■ ASSIGNMENT ■
Please reproduce everything from "People often go" down to "a Greeting Time." in the article on welcoming church visitors below, word for word.

■ PASSAGE PROVIDED ■
|Ministry In Motion
Not long ago, while studying a book on column syndication, I read about a writer who launched a regular column writing church reviews for his local paper. Just like a movie critic, this man visited local churches unannounced and then wrote reviews on them for the local paper. How warmly he was received bore a lot of weight in his articles.
We have often heard it said that you only have one chance to make a first impression and recently this was proven during a visit with a church while we vacationed. Our family attended with a divorced friend, Joye, who was in between churches at the time. We came with our family with the "just passing through" attitude, but Joye, on the other hand, arrived hoping to find a new church home. At the end of the service, I asked Joye what she thought. She indicated that she hadn't felt very welcome. I could sense from her response she probably wouldn't be returning.
When people visit a church for the first time they inwardly ask, "How can you meet my needs?" As a divorcee, Joye most likely felt out-of-place already as she looked at the families surrounding her. It is our job to make visitors feel as welcome as possible so they will return and eventually get connected. Only then, will we be able to meet their deeper needs.
1. Put Friendly, Outgoing People in Charge of Greeting.
The first real need people have upon visiting is the need to feel welcomed. That's why it's so crucial to have the right people in the right places at church. The ideal greeter has the gift of hospitality and enjoys being with people. When someone has the right gift mix for a specific ministry, his/her excitement and enthusiasm will spill over making everyone comfortable.
2. Remind Regular Attendees About the Importance of Connecting with Newcomers.
People often go an entire week without seeing friends, so weekend services are a time for catching up and chatting. This creates a danger of "holy huddles" which can make newcomers feel excluded. One church I know of has a five-minute rule. You are asked to spend the first minutes before and after service and during greeting time greeting people you don't know. After that it's OK to talk with friends.
3. Include a Greeting Time.
The church we attended with Joye either didn't have a greeting time or we missed it because it occurred so early. The only people who greeted us were the designated ushers. Set aside a special time where attendees can greet each other. Make sure it happens at least five to ten minutes into the service so those who are a few minutes late don't miss out. It's not only important to welcome people during your worship services but also in your children's, youth, and small group ministries. Consider ways you can help new comers feel welcome in those ministries as well.

■ DATA PROVIDED ■
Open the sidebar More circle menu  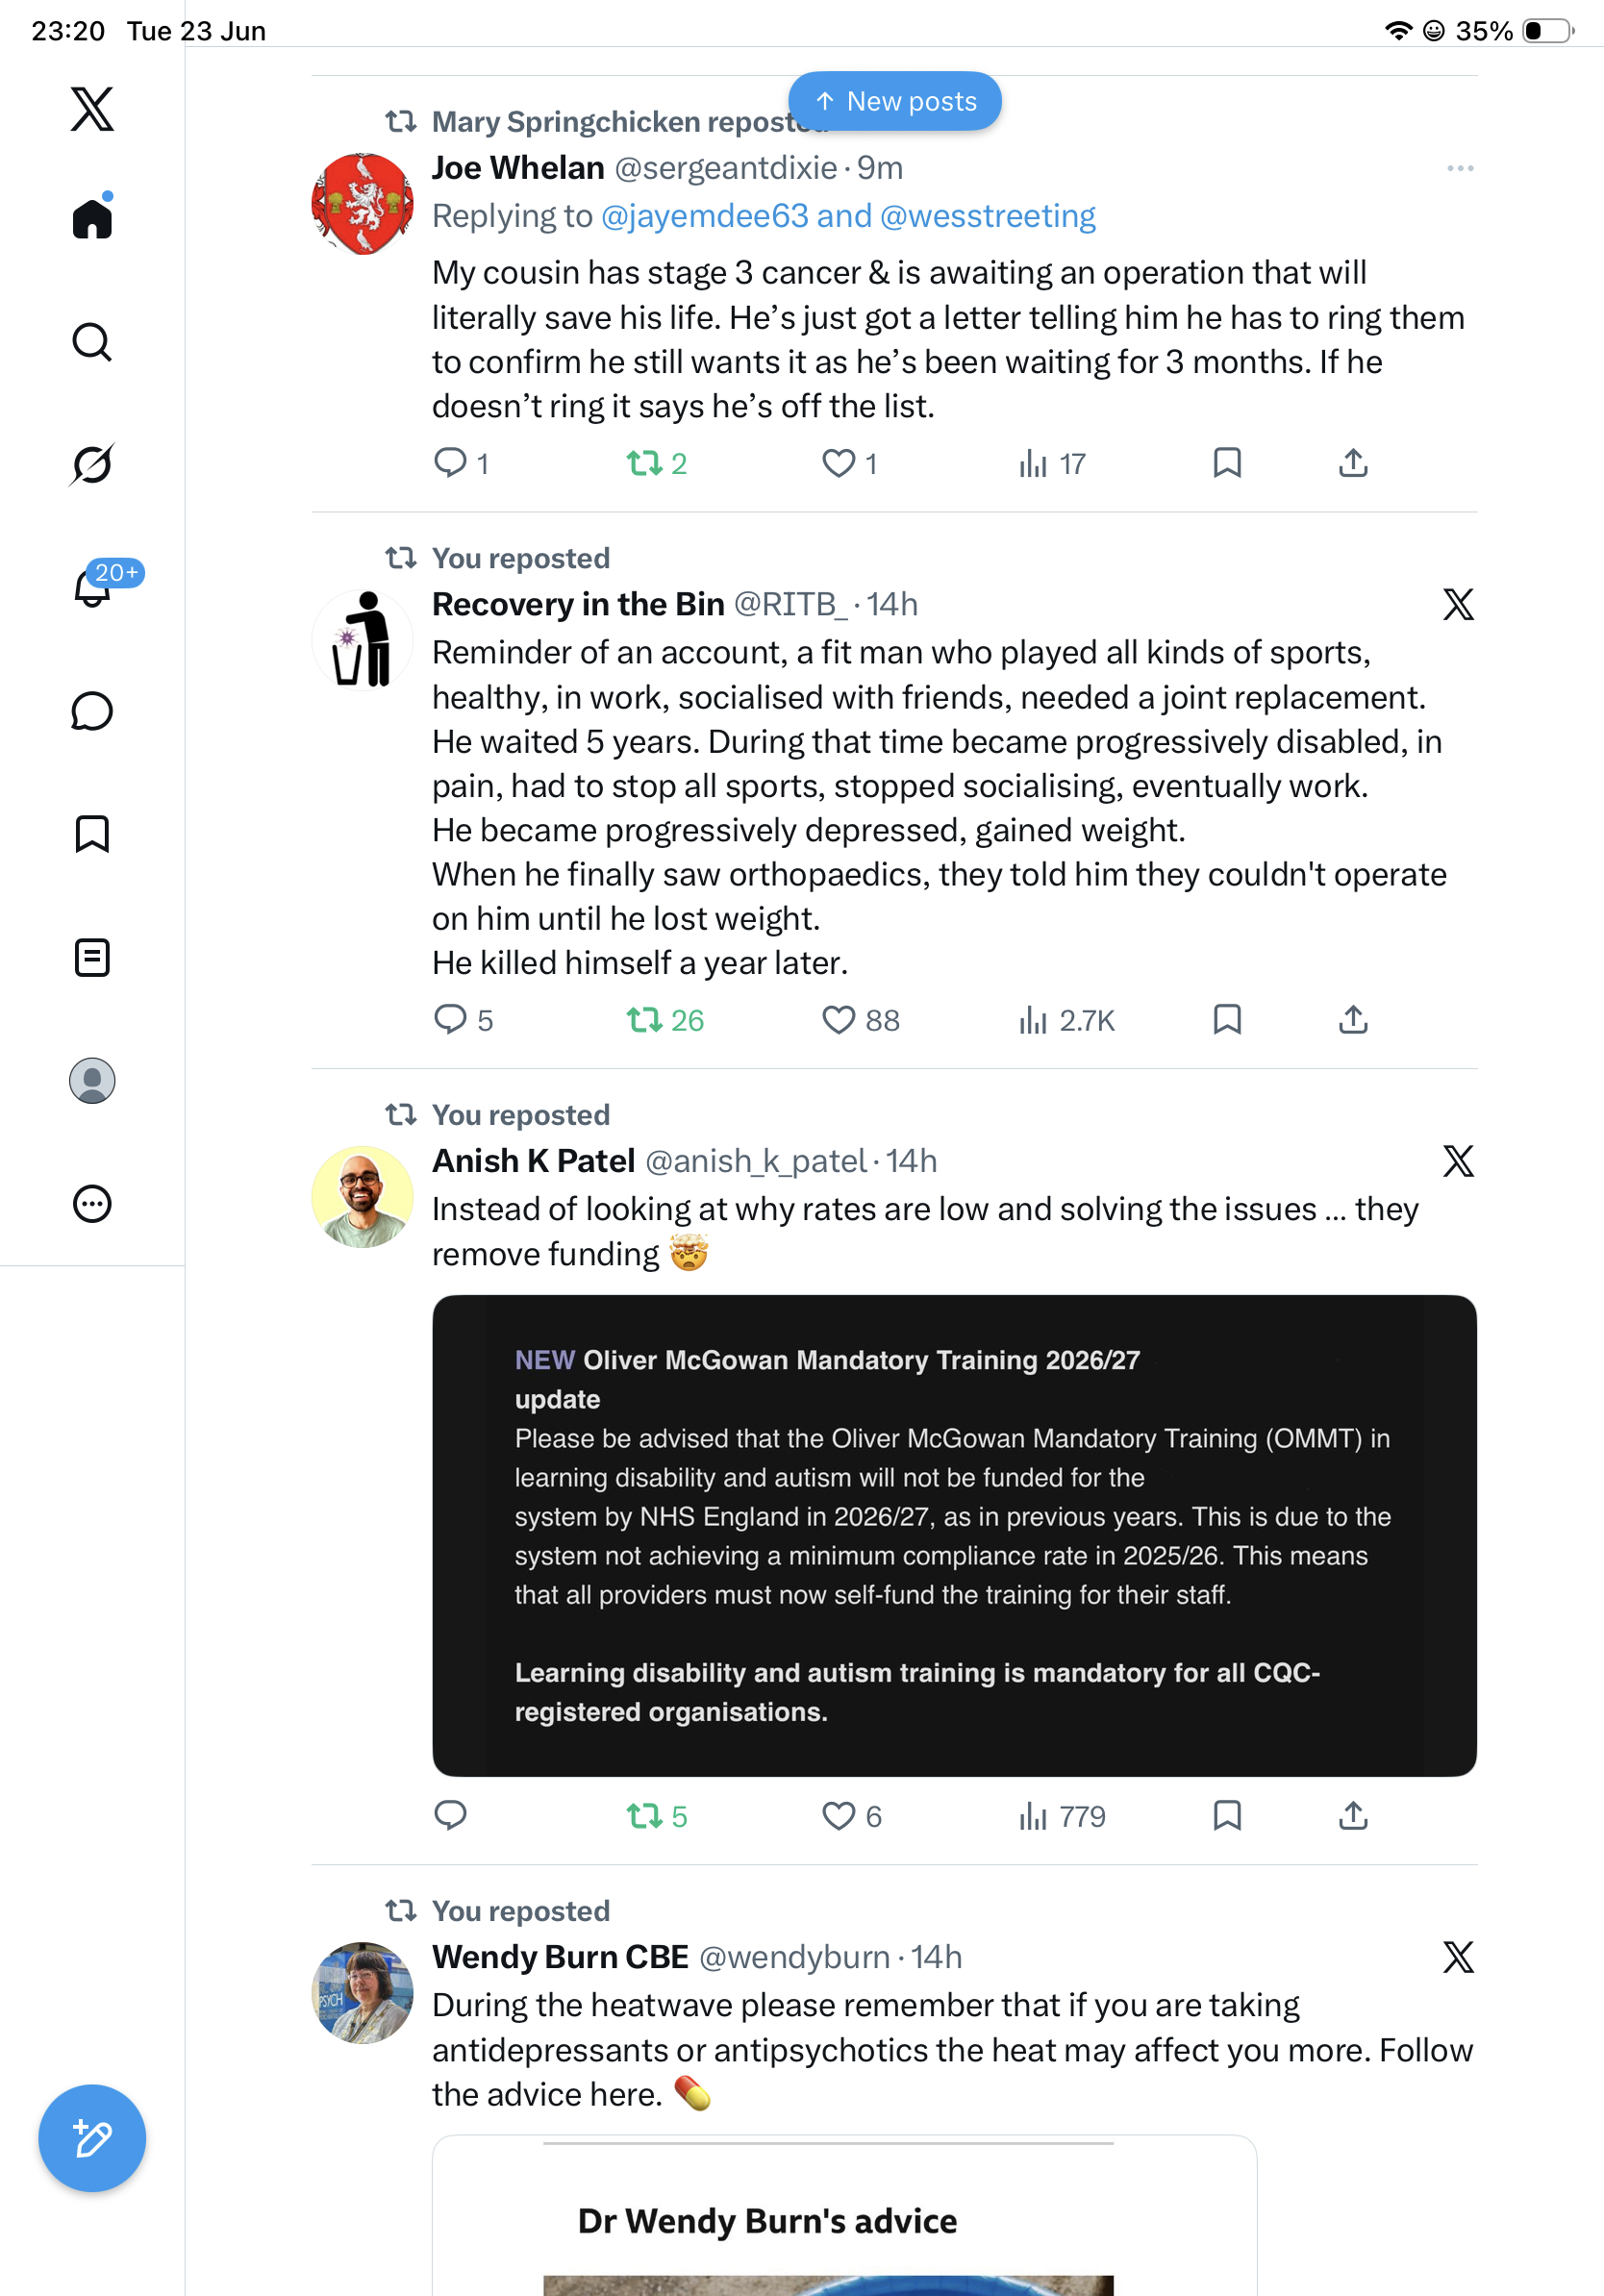[92, 1203]
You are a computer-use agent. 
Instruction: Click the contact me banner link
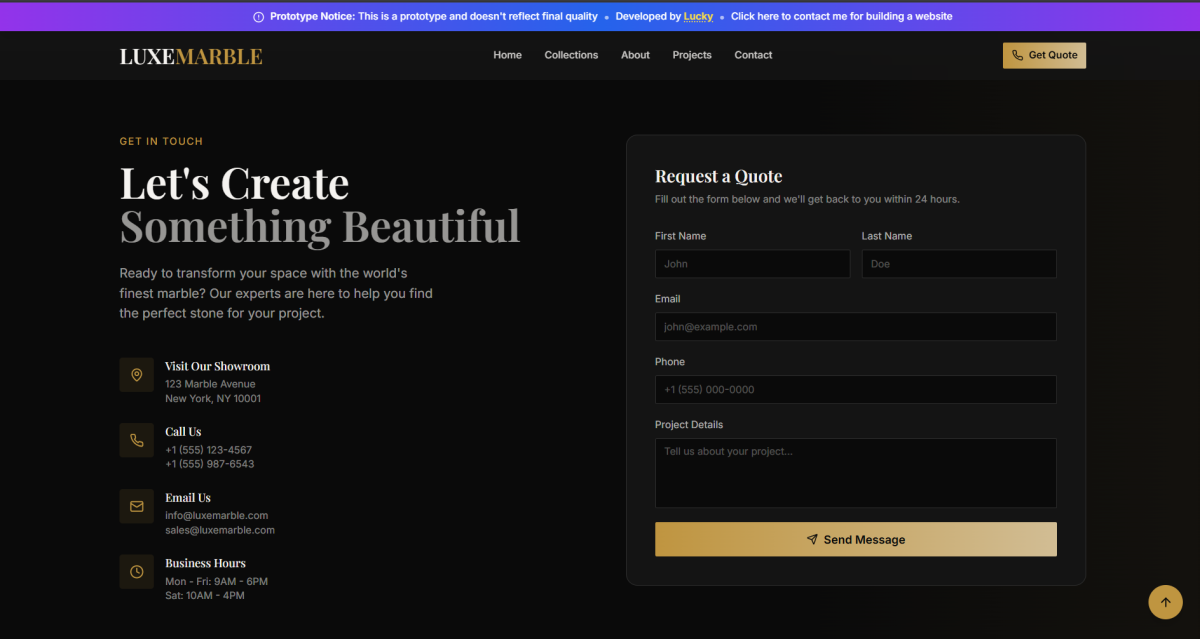point(841,17)
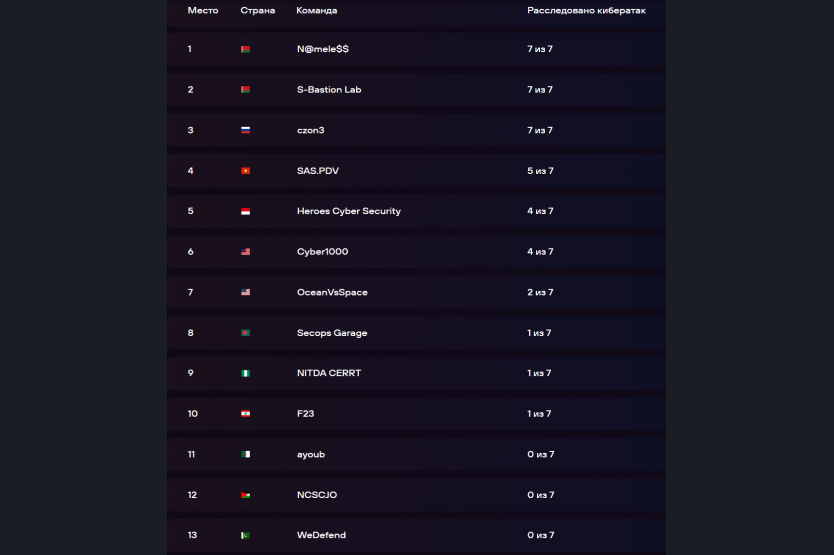The height and width of the screenshot is (555, 834).
Task: Click the flag beside NITDA CERRT
Action: (245, 374)
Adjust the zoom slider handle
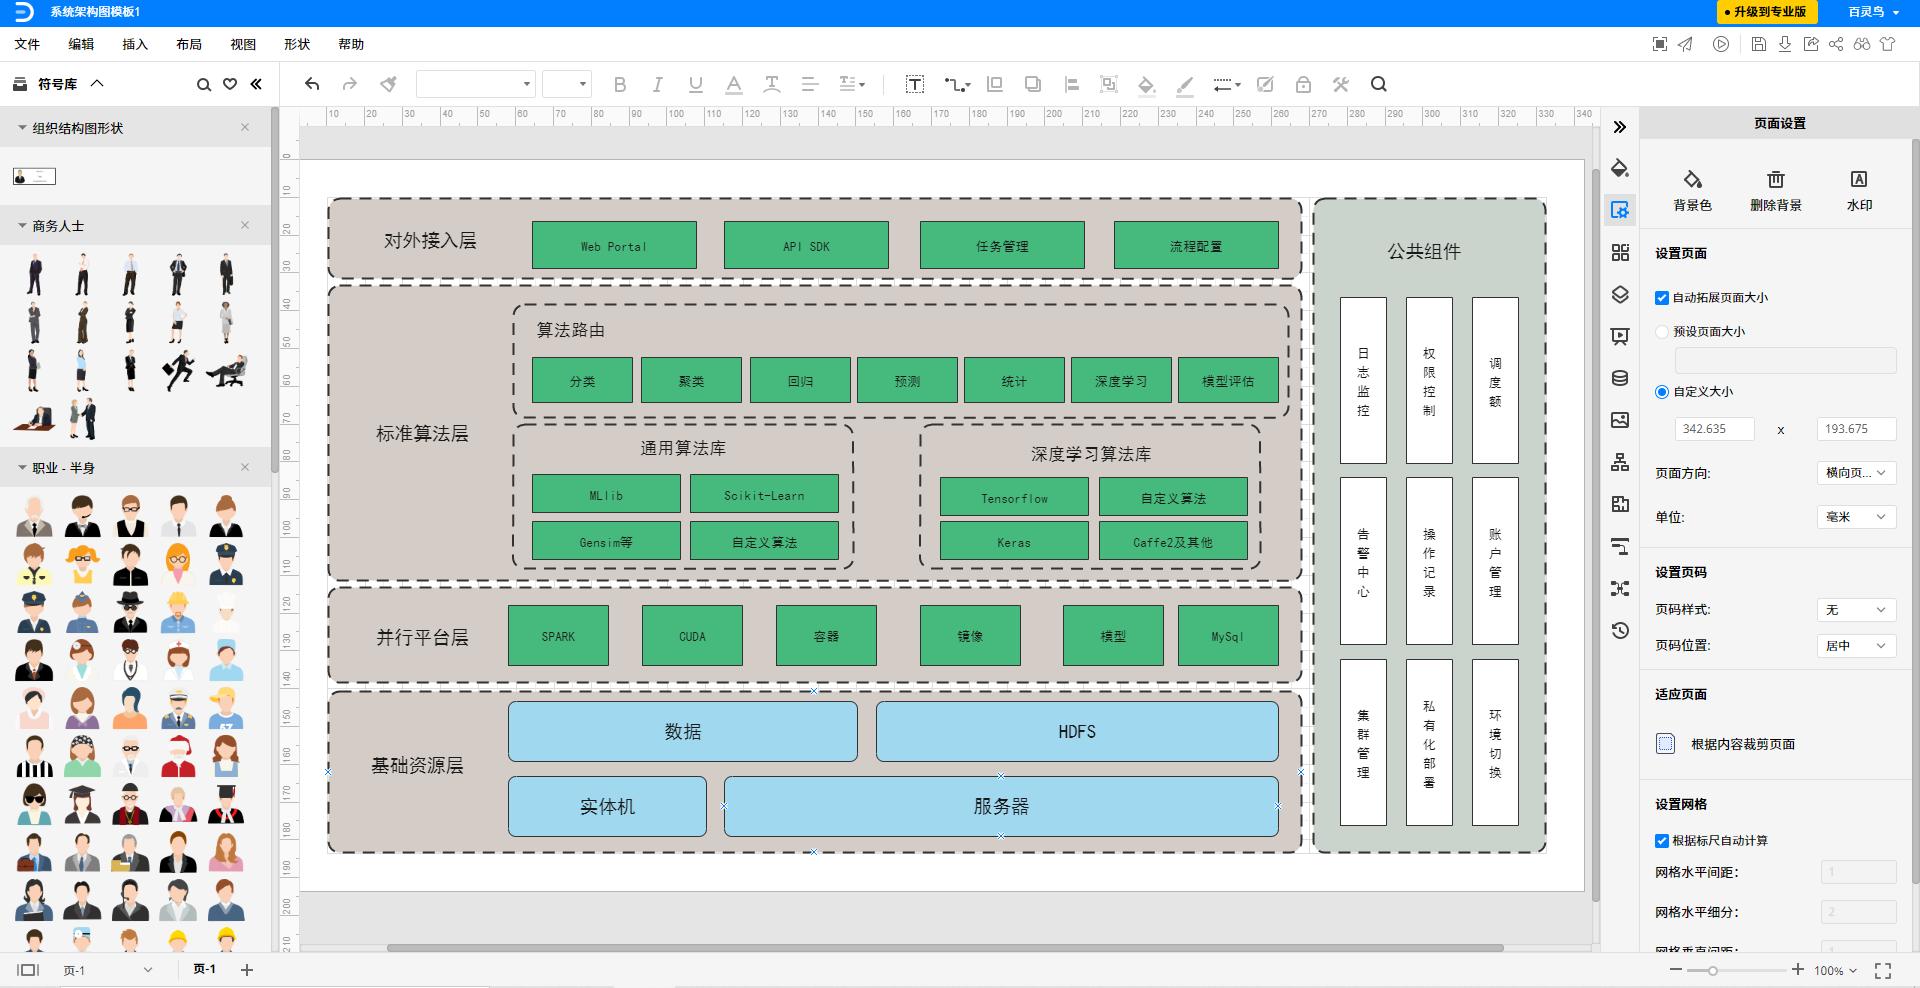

■ FINAL ANSWER ■
People often go an entire week without seeing friends, so weekend services are a time for catching up and chatting. This creates a danger of "holy huddles" which can make newcomers feel excluded. One church I know of has a five-minute rule. You are asked to spend the first minutes before and after service and during greeting time greeting people you don't know. After that it's OK to talk with friends.
3. Include a Greeting Time.